I have to admit, I had to fight back the urge to install Rainbow Six Siege on my workstation and play it with this wide aspect ratio. It was practically begging me to, and who am I to ignore my basest instincts? So I did! Playing a first-person shooter in this aspect ratio is pretty awesome, though I still suck at the game, and my 11-year-old easily trounces me every round.

Having said that, this is a professional-minded screen. It’s response time of 5ms is actually not too bad, but hard-core gamers want faster and the ability to sync, which is fine as I’m not a gamer per se. Only when I’m rendering and have nothing better to do. As a graphics professional, what interests me is in color accuracy first and foremost.

To that end, the z38c sports 10-bit color using frame rate control (FRC), which is basically a dithered 10-bit color — not quite as hardcore as a non-dithered, full 10-bit DreamColor, but pretty excellent for color-accurate work, though perhaps not color-critical work. Either way, it displays color much better than typical 8-bit displays to be sure, giving you far more than the typical 16.7 million colors in 8-bit. This makes color banding a thing of the past, allowing you to push your colors more comfortably.

Tuned to sRGB by default, the IPS screen is really beautiful to look at, and represents imagery extremely well without being overly saturated or too bright. The screen is eminently comfortable to look at, and I feel comfortable that I am looking at accurate colors, even when comparing it side by side to my full 10-bit screen. Though I admit it does have ever-so-slightly better contrast than the z38c.

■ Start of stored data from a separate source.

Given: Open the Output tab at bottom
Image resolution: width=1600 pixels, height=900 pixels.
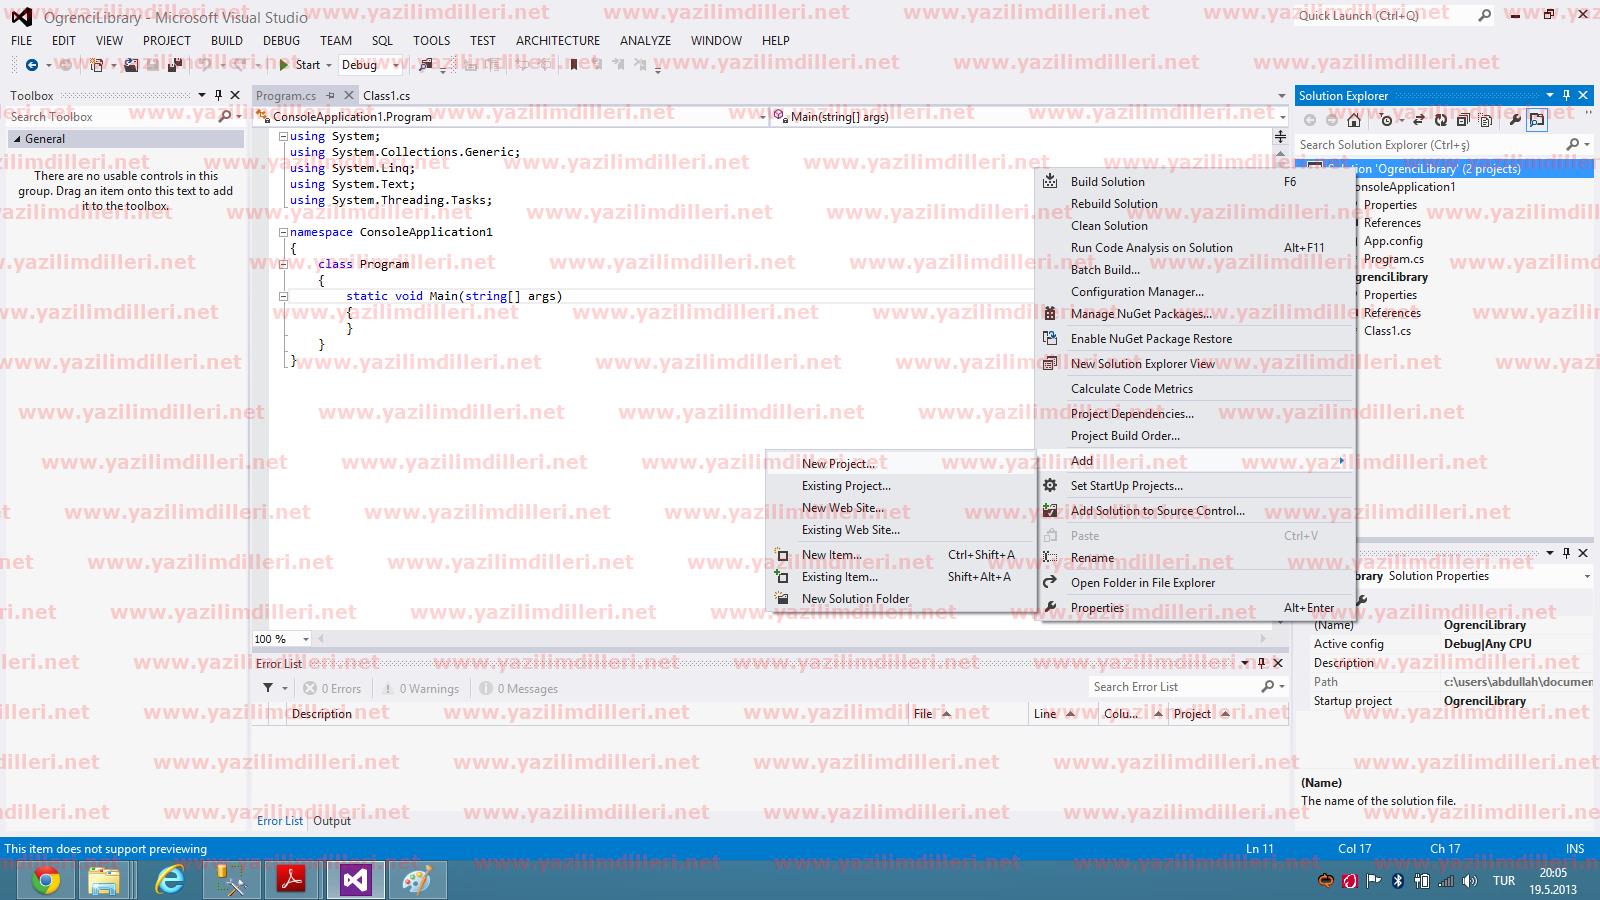Looking at the screenshot, I should point(332,821).
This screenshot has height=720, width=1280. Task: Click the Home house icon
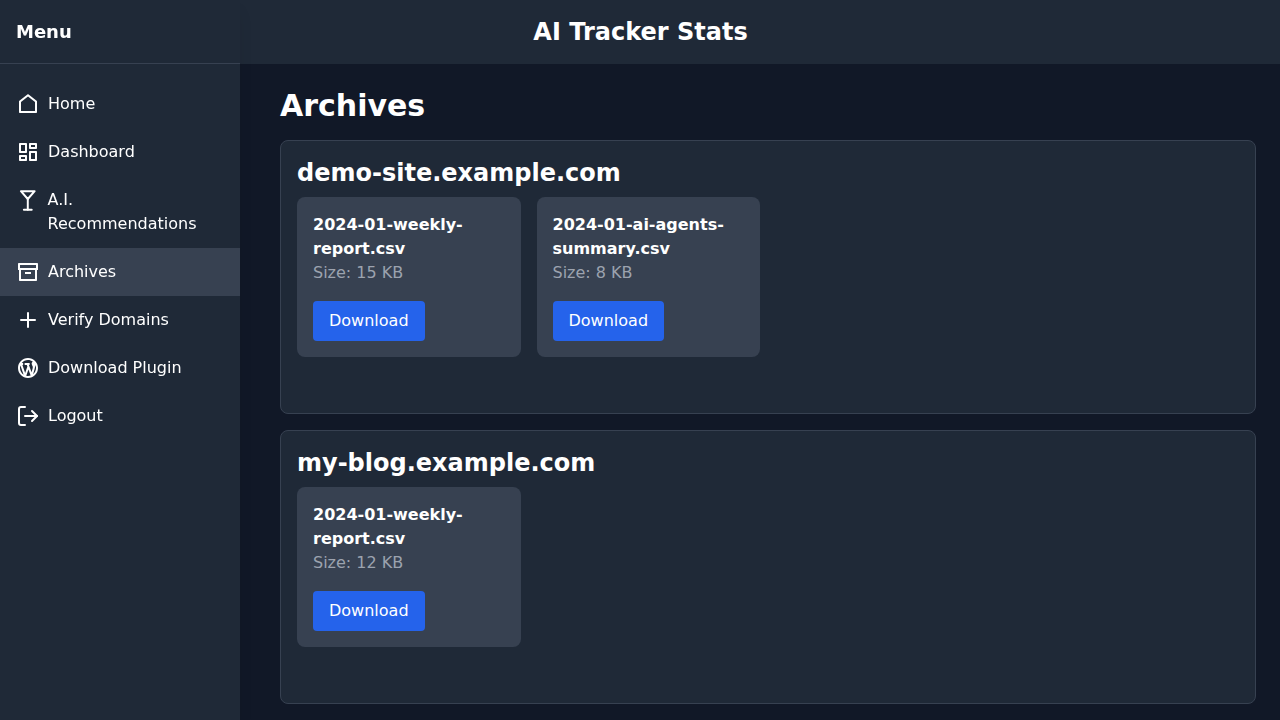(x=27, y=103)
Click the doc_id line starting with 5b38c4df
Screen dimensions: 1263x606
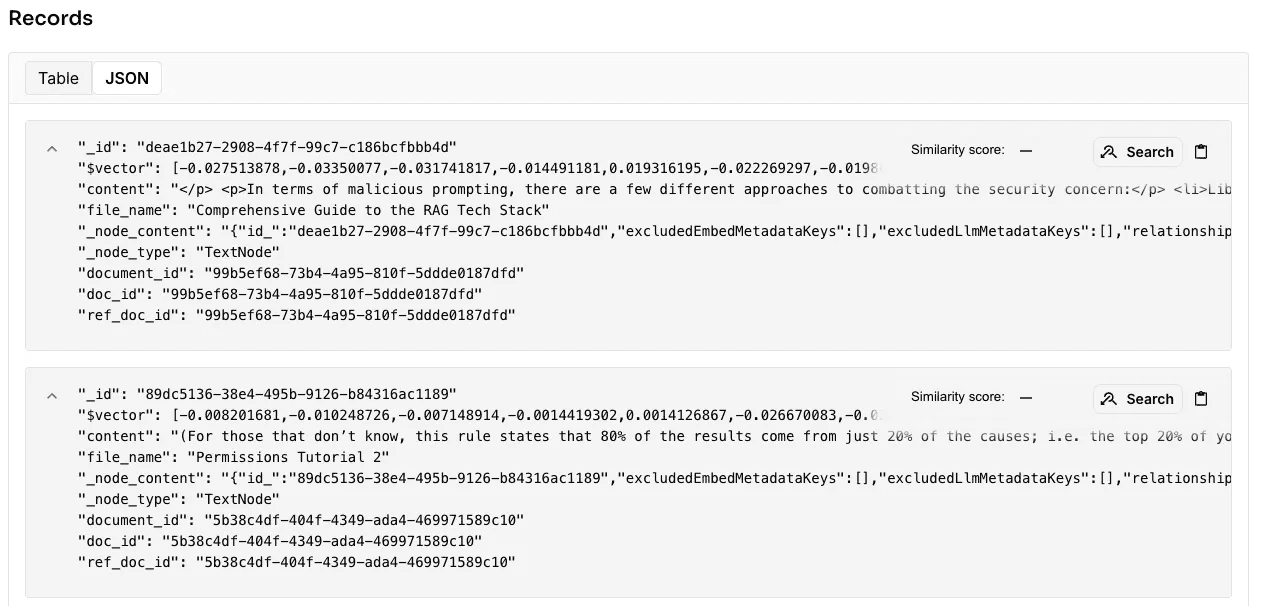pyautogui.click(x=280, y=541)
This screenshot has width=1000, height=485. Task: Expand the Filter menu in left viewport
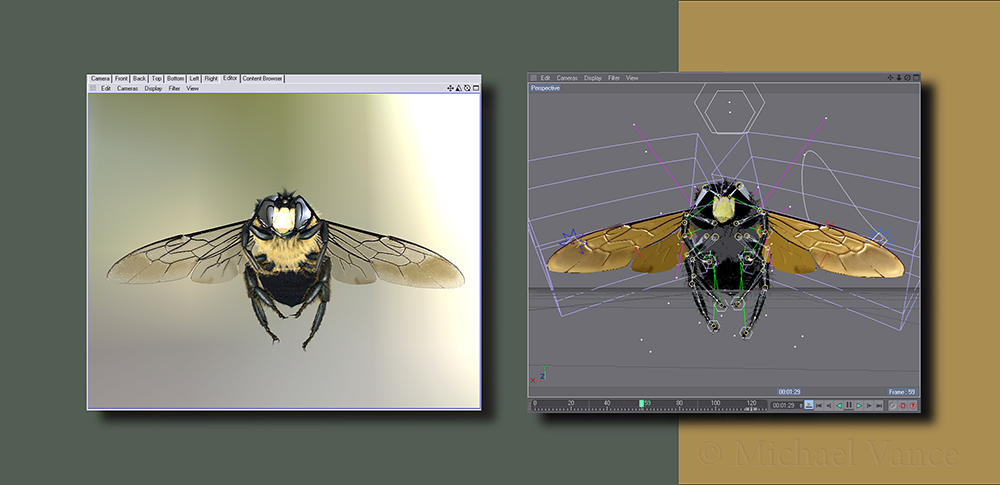pyautogui.click(x=174, y=88)
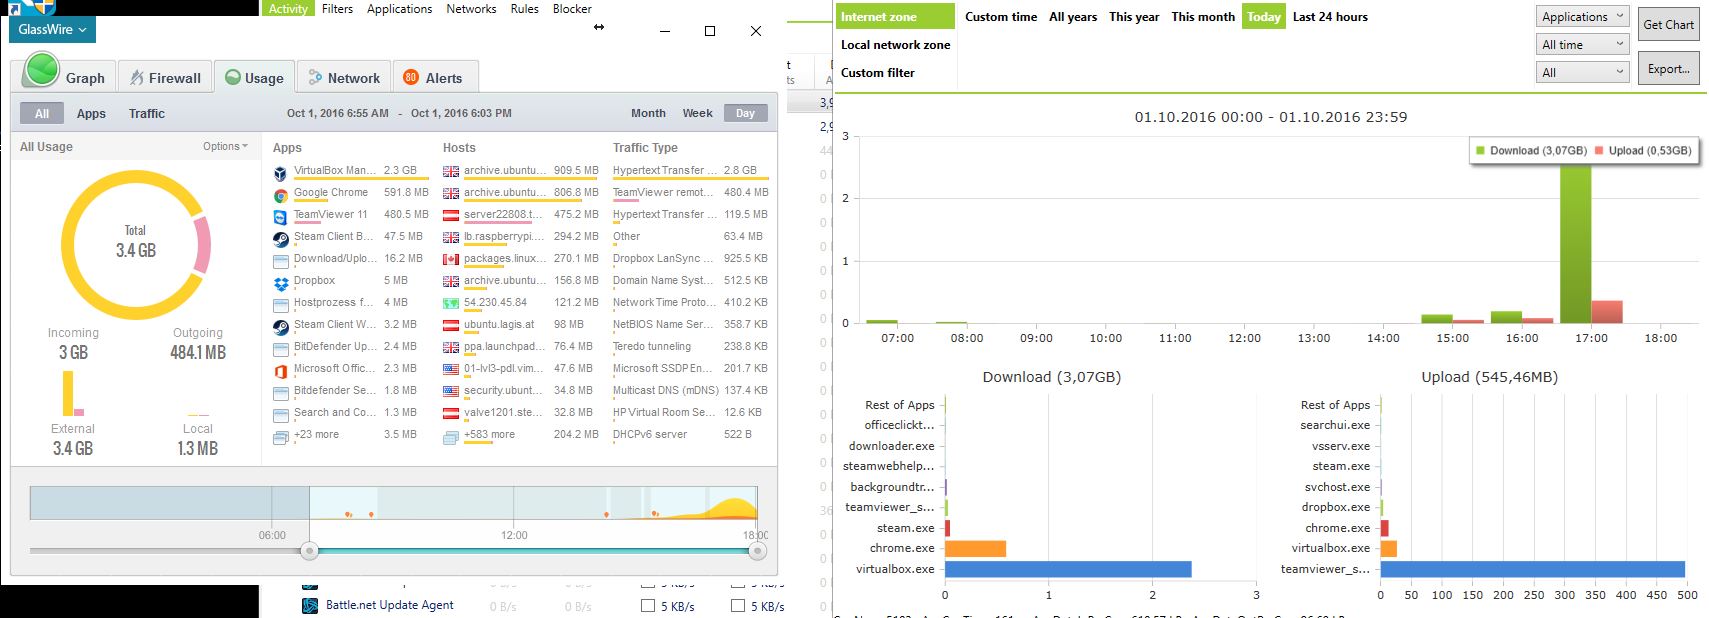Tick the second 5 KB/s checkbox for Battle.net
1709x618 pixels.
pyautogui.click(x=738, y=605)
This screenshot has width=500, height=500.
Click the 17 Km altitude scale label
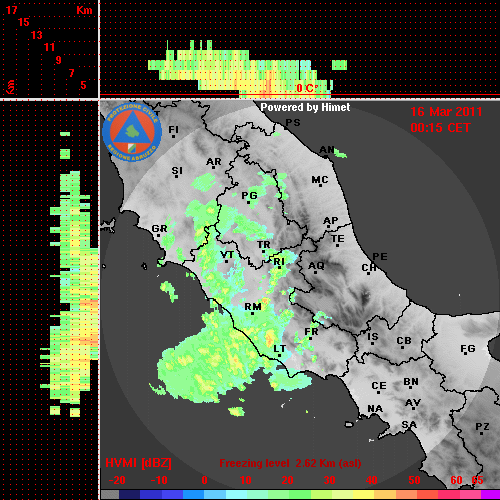[x=11, y=10]
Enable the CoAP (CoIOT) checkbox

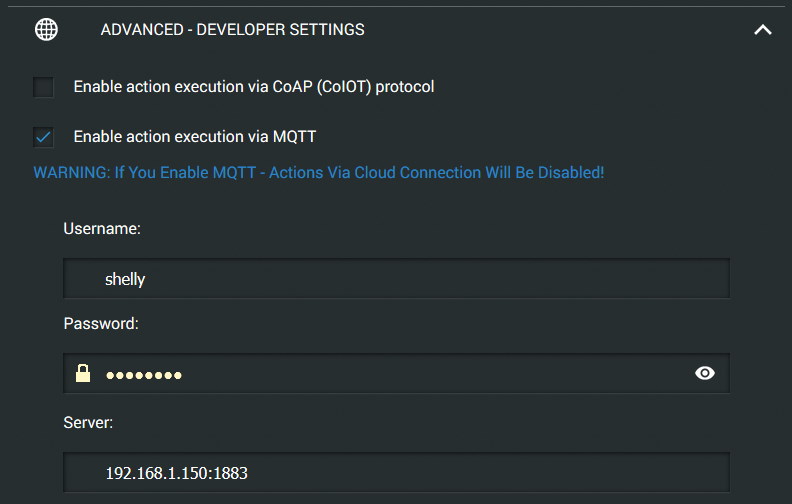point(43,87)
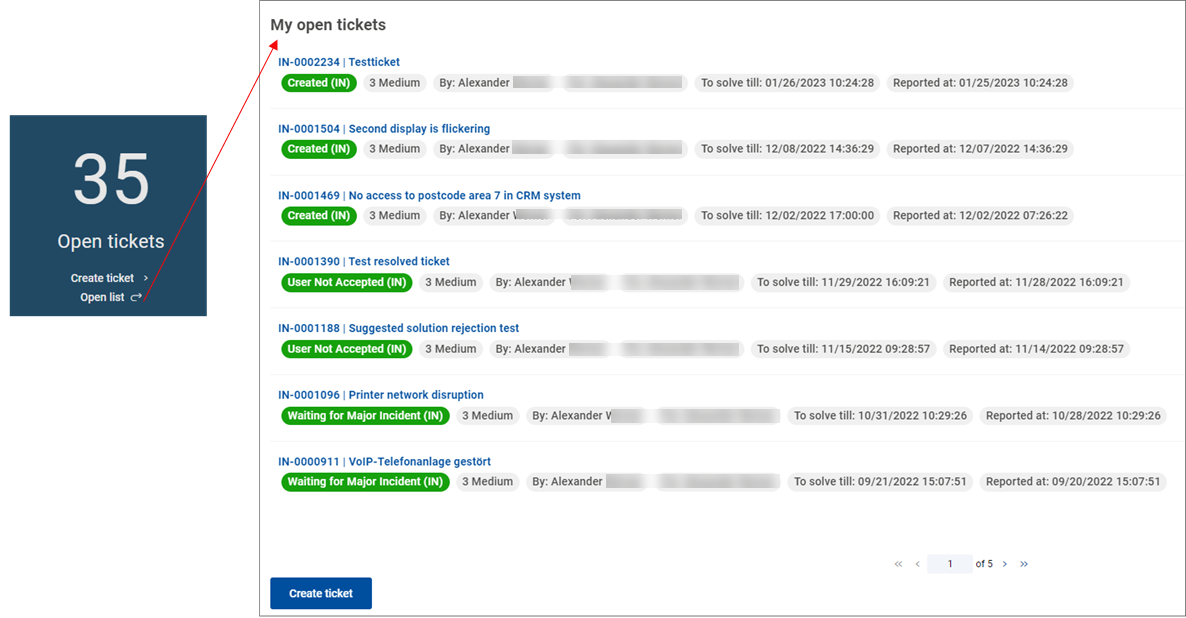Click the arrow icon beside Create ticket tile link
Image resolution: width=1186 pixels, height=618 pixels.
click(145, 277)
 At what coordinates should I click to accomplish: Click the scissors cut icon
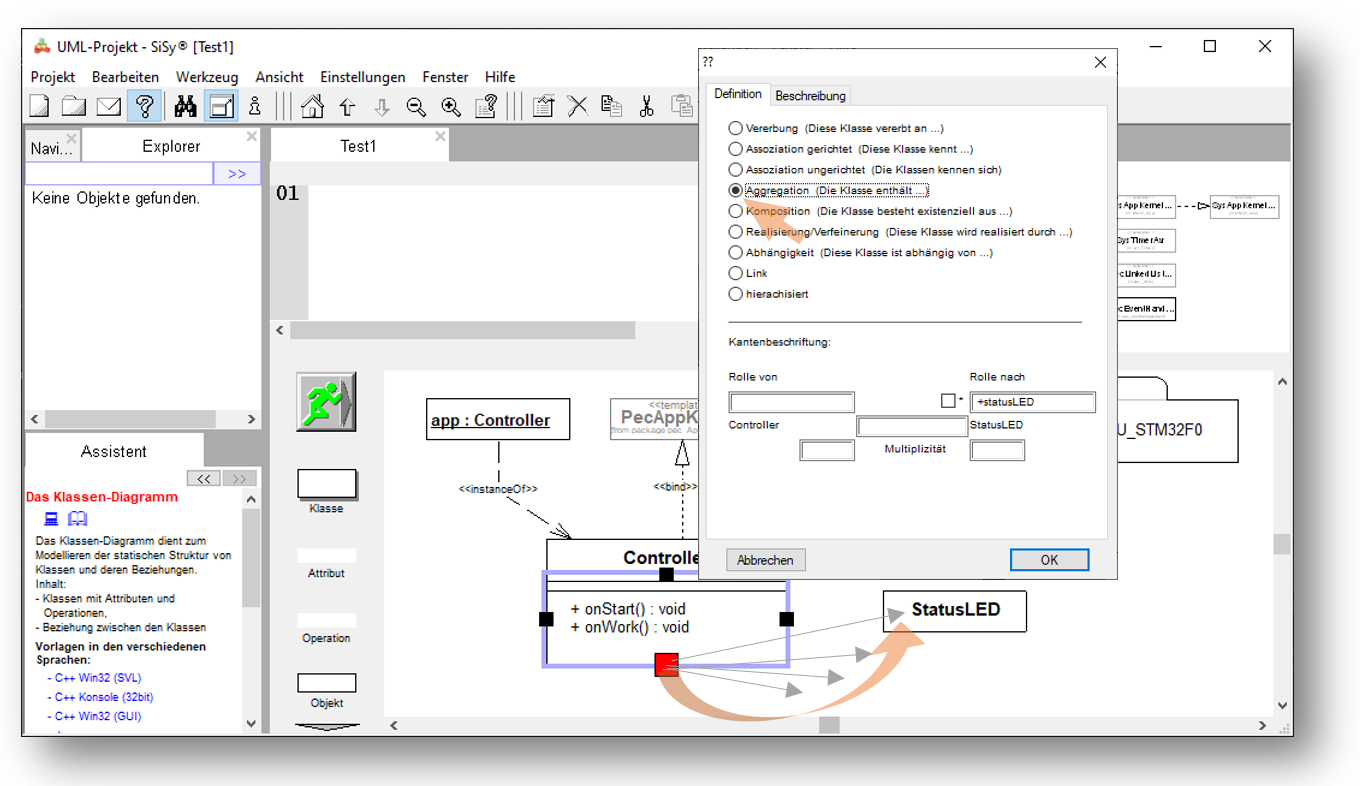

The unit has a DisplayPort, HDMI and USB-C connectivity, as well as a headphone audio jack and three regular USB ports and one USB-C port for peripherals. The bezel is pleasingly thin around the top and sides, and a bit thicker along the bottom, giving it an elegant overall look. Don’t forget, this is 38-inch diagonal: this is a large screen. But the thin bezels keep it all about the images on the screen, so the unit doesn’t feel heavy on my desk, despite the 30 pounds weight and its solid build-quality. Adjustments to angle and height are easy with the sturdy base that is over 10 pounds, and I’m sure I could eventually mount this to a monitor arm without much trouble.

Summing Up
I really enjoy the minimalist look; not having to stare at a slew of buttons and LED lights and dials. For control, the on-screen menus are easy to operate with nested menus, and get you to switch between sRGB and Rec709 presets easily enough, as well as switching inputs between multiple sources. You’ll also be able to calibrate the screen as you need, making it all the more valuable to professional users.

Now, did I mention the screen is curved? Yup, there is a nice curve to the screen that is meant to immerse the user in their work, which I can certainly appreciate. I was skeptical of the curve at first, prejudging that it would distort the image, which would be very unsightly in wireframe views of CG models. But I am pleasantly surprised to say that is not the case. It does limit undistorted viewing angles a little bit when off-axis, but it’s really meant for someone burying their head into their work. As it is now, my dual-screen setup is in a V shape, angled around my head anyway, trying to make an immersive curve of sorts to make viewing back and forth easier.

The curve of the z38c makes that side-to-side viewing and working, honestly, effortless. Working in Maya in wireframe feels a bit odd to be blunt; I need more time to get used to working with a curve with CG. But with stretched-out timelines and multiple side-by-side windows for my writing and editing duties, I have to hand it to the z38c. The curved ultra-wide screen doesn’t necessarily revolutionize the way I work at my desk, but it does make it effortless and seamless to have a lot on my screen, and that is something I got used to pretty quick.